> **Text excerpt**
## START
Summary of Findings from the Research Report: Values-Based Management or The Performance-Values Matrix: Was Jack Welch Right?
Research shows organizations and human resource management processes should employ the Performance-Values Matrix as a way to evaluate employees and enhance organization performance.
Recent research completed by Bradley University studied two management models offered in literature as methodologies for increasing organization and managerial performance. The researchers’ empirical results revealed the Performance-Values Matrix model is a more accurate and effective approach to measuring manager and employee performance compared to a Values-Based Model. Data revealed values and performance are two independent constructs and thus must be evaluated separately, but equally considered. (1)
The Values-Based Management Model purports that organizational values placed into action should positively affect managerial performance. This, in turn, should lead to process effectiveness and therefore the desired organizational outcome. (Values should lead to performance).
Jack Welch, CEO of GE, championed the use of the Performance-Values Matrix for classifying managers instead. After years of experience and trial and error, he understood that the best managers not only “deliver on their commitments” but also do so in a way that is consistent with the organization’s values.
Bradley University examined the comparison between the Performance-Values Matrix Model (PVM) and the Values-Based Model (VBM) by studying 125 managers’ performance at a large manufacturing organization.
The researchers sought to determine if there was a meaningful correlation between behaviors and performance. In short, the researchers concluded there was NOT a strong enough correlation between behaviors and performance to confirm the effectiveness of the Values-Based Model–in fact, the two were determined to be completely separate constructs.
The data supported that a model such as the Performance-Values Matrix was a more effective tool to measure employee performance over the Values Only Based Model.
So, how did they come to these conclusions? Let’s first define the difference between the VBM and the PVM and then further examine how they tested these two models against each other.
## END
> **Records**
## START
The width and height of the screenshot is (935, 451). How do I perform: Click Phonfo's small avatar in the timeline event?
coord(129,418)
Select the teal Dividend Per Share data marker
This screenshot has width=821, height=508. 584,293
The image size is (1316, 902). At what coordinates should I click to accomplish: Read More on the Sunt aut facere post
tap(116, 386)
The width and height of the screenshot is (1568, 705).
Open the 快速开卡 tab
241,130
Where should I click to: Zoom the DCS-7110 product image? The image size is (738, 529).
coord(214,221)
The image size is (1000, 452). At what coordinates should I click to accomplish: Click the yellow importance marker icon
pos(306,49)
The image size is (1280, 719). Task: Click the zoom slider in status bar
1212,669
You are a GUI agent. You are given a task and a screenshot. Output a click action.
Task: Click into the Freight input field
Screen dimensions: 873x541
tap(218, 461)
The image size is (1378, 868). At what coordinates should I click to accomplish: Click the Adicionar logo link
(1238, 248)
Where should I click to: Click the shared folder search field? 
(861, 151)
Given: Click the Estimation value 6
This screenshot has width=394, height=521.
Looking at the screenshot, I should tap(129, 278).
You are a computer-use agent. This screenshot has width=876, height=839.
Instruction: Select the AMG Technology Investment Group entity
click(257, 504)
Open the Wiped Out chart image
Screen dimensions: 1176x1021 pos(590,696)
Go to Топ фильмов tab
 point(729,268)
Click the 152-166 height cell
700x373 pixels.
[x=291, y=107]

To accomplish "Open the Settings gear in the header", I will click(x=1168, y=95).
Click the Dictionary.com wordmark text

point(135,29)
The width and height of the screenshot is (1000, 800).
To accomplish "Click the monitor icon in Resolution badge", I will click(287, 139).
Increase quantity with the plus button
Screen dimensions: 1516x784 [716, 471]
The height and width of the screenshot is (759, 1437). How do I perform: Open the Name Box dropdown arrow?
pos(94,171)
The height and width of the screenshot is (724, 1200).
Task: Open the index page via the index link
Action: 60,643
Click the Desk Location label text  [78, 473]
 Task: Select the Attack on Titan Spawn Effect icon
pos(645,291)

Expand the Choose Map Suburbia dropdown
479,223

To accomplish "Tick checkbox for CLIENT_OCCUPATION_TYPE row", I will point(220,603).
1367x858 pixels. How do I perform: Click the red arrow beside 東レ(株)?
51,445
## END
> **To do**
1 - In the management research summary, reproduce the passage from "The Values-Based Management" up to and including "the organization’s values.", swapping "organizational values" for "company values".
2 - Condense the paragraph of the management research summary that begins "The researchers sought to determine" into a single shorter sentence that keeps its main findings.
3 - Pick up the management research summary after its final sentence and keep writing it.

> **Responses to the tasks**
1 -
The Values-Based Management Model purports that company values placed into action should positively affect managerial performance. This, in turn, should lead to process effectiveness and therefore the desired organizational outcome. (Values should lead to performance).
Jack Welch, CEO of GE, championed the use of the Performance-Values Matrix for classifying managers instead. After years of experience and trial and error, he understood that the best managers not only “deliver on their commitments” but also do so in a way that is consistent with the organization’s values.

2 - The researchers tested whether behaviors and performance were meaningfully correlated and found the correlation too weak to confirm the Values-Based Model, concluding that the two are completely separate constructs.

3 -
Values-Based Model (VMB)
The Values-Based Model suggests the stronger the manager’s commitment to the organization’s values, the greater the manager’s performance.
This model is centered around the notion that there is a direct correlation between behaviors and performance. If managers display the right behaviors, then they will be high performers.
When using this model, it is recommended that organizations create formal value statements that are fundamental to the organization’s structure. Though these statements should remain stable, organizations may need to redefine them periodically to appeal to the current audience and language.
In summary, this model suggests that managerial decisions should not be made without a discussion around how values influence that decision.
The model below provides an example of how decisions are made based on values in the VBM.
The Performance Values Matrix
In the Performance-Values Matrix (PVM) model there are two independent dimensions; Core Values are plotted on the x-axis and Performance is plotted on the y-axis.
Performance is measured by the impact the employees’ performance has on the company. The Core Values are measured by how employees’ behaviors align with an organization’s core values.
The key difference in this model compared to the VBM is that performance and core values are measured as two separate areas of leadership focus.
It is important to delineate values enactment vs. values match to further understand what the VBM and PVM are measuring. Values enactment refers to outward behaviors that are aligned to the organization’s values. A values match refers to producing results consistent with a belief in the core values of the company. While the VBM model highlights values enactment, the PVM differs in that Core Values are seen as a values match—meaning, how closely an employee’s actions correlate with the organization’s core values.
The graphic below shows the four possible combinations of high or low performance and high or low values.
After looking at the PVM, it may seem obvious that Performance and Core Values being separately measured is the best way to view overall employee performance. After all, we should be able to distinguish between results and how those results were achieved. However, the researchers at Bradley University thought it necessary to test this model in a live study to determine if Performance and Core Values are truly separate constructs of managerial activity.
Which Model is valid? About the Research
The researchers posed the following question to hone in on the validity of these two assessment tools: “Which of these two models seems to align with empirical data on the relationship between the two constructs of organization values and managerial performance?” (1)
The researchers conducted their study at a large manufacturing firm consisting of 900 total employees—out of which they studied 125 managers.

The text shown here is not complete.